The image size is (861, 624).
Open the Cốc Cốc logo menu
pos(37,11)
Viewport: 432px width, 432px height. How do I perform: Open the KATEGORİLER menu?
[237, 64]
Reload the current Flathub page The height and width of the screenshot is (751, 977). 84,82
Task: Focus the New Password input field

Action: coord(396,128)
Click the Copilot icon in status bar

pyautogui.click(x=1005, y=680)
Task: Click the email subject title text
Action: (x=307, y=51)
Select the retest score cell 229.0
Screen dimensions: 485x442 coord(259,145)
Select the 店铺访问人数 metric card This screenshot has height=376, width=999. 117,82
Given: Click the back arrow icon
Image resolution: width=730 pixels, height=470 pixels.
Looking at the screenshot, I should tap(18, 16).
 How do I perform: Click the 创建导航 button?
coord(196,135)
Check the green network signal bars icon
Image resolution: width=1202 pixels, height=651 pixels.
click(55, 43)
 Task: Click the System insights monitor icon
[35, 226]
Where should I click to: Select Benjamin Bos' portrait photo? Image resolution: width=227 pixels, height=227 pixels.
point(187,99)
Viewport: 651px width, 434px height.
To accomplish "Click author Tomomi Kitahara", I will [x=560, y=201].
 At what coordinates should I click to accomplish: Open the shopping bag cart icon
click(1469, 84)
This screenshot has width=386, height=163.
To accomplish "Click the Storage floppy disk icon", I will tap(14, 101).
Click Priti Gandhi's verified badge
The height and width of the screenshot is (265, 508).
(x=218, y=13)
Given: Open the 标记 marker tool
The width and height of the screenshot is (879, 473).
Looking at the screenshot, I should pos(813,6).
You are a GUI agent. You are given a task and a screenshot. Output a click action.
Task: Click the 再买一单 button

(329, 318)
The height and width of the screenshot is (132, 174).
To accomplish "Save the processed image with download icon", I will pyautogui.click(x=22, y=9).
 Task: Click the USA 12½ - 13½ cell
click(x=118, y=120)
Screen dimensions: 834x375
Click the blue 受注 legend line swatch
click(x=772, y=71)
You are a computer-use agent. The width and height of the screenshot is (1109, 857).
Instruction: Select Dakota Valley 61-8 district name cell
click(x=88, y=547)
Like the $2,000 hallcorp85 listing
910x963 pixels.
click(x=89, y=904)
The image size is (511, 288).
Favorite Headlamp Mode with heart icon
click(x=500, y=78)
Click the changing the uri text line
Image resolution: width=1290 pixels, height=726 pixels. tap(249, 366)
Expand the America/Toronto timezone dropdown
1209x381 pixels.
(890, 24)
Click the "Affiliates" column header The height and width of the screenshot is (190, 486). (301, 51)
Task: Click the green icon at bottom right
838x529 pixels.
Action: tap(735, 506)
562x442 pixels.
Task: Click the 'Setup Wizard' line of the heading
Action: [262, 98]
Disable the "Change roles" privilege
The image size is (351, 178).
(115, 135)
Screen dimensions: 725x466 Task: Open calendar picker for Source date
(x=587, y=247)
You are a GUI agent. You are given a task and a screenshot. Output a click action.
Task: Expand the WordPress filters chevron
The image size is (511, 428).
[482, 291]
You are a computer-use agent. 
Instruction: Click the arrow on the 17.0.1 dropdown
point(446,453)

#####

What is required:
Return the data above in full, keeping each line exactly as it stands.

Solution to this exercise:
The image size is (861, 624).
Open the Cốc Cốc logo menu
pos(37,11)
Viewport: 432px width, 432px height. How do I perform: Open the KATEGORİLER menu?
[237, 64]
Reload the current Flathub page The height and width of the screenshot is (751, 977). 84,82
Task: Focus the New Password input field

Action: coord(396,128)
Click the Copilot icon in status bar

pyautogui.click(x=1005, y=680)
Task: Click the email subject title text
Action: (x=307, y=51)
Select the retest score cell 229.0
Screen dimensions: 485x442 coord(259,145)
Select the 店铺访问人数 metric card This screenshot has height=376, width=999. 117,82
Given: Click the back arrow icon
Image resolution: width=730 pixels, height=470 pixels.
Looking at the screenshot, I should tap(18, 16).
 How do I perform: Click the 创建导航 button?
coord(196,135)
Check the green network signal bars icon
Image resolution: width=1202 pixels, height=651 pixels.
click(55, 43)
 Task: Click the System insights monitor icon
[35, 226]
Where should I click to: Select Benjamin Bos' portrait photo? Image resolution: width=227 pixels, height=227 pixels.
point(187,99)
Viewport: 651px width, 434px height.
To accomplish "Click author Tomomi Kitahara", I will [x=560, y=201].
 At what coordinates should I click to accomplish: Open the shopping bag cart icon
click(1469, 84)
This screenshot has width=386, height=163.
To accomplish "Click the Storage floppy disk icon", I will tap(14, 101).
Click Priti Gandhi's verified badge
The height and width of the screenshot is (265, 508).
(x=218, y=13)
Given: Open the 标记 marker tool
The width and height of the screenshot is (879, 473).
Looking at the screenshot, I should pos(813,6).
You are a GUI agent. You are given a task and a screenshot. Output a click action.
Task: Click the 再买一单 button

(329, 318)
The height and width of the screenshot is (132, 174).
To accomplish "Save the processed image with download icon", I will pyautogui.click(x=22, y=9).
 Task: Click the USA 12½ - 13½ cell
click(x=118, y=120)
Screen dimensions: 834x375
Click the blue 受注 legend line swatch
click(x=772, y=71)
You are a computer-use agent. The width and height of the screenshot is (1109, 857).
Instruction: Select Dakota Valley 61-8 district name cell
click(x=88, y=547)
Like the $2,000 hallcorp85 listing
910x963 pixels.
click(x=89, y=904)
The image size is (511, 288).
Favorite Headlamp Mode with heart icon
click(x=500, y=78)
Click the changing the uri text line
Image resolution: width=1290 pixels, height=726 pixels. tap(249, 366)
Expand the America/Toronto timezone dropdown
1209x381 pixels.
(890, 24)
Click the "Affiliates" column header The height and width of the screenshot is (190, 486). (301, 51)
Task: Click the green icon at bottom right
838x529 pixels.
Action: tap(735, 506)
562x442 pixels.
Task: Click the 'Setup Wizard' line of the heading
Action: [262, 98]
Disable the "Change roles" privilege
The image size is (351, 178).
(115, 135)
Screen dimensions: 725x466 Task: Open calendar picker for Source date
(x=587, y=247)
You are a GUI agent. You are given a task and a screenshot. Output a click action.
Task: Expand the WordPress filters chevron
The image size is (511, 428).
[482, 291]
You are a computer-use agent. 
Instruction: Click the arrow on the 17.0.1 dropdown
point(446,453)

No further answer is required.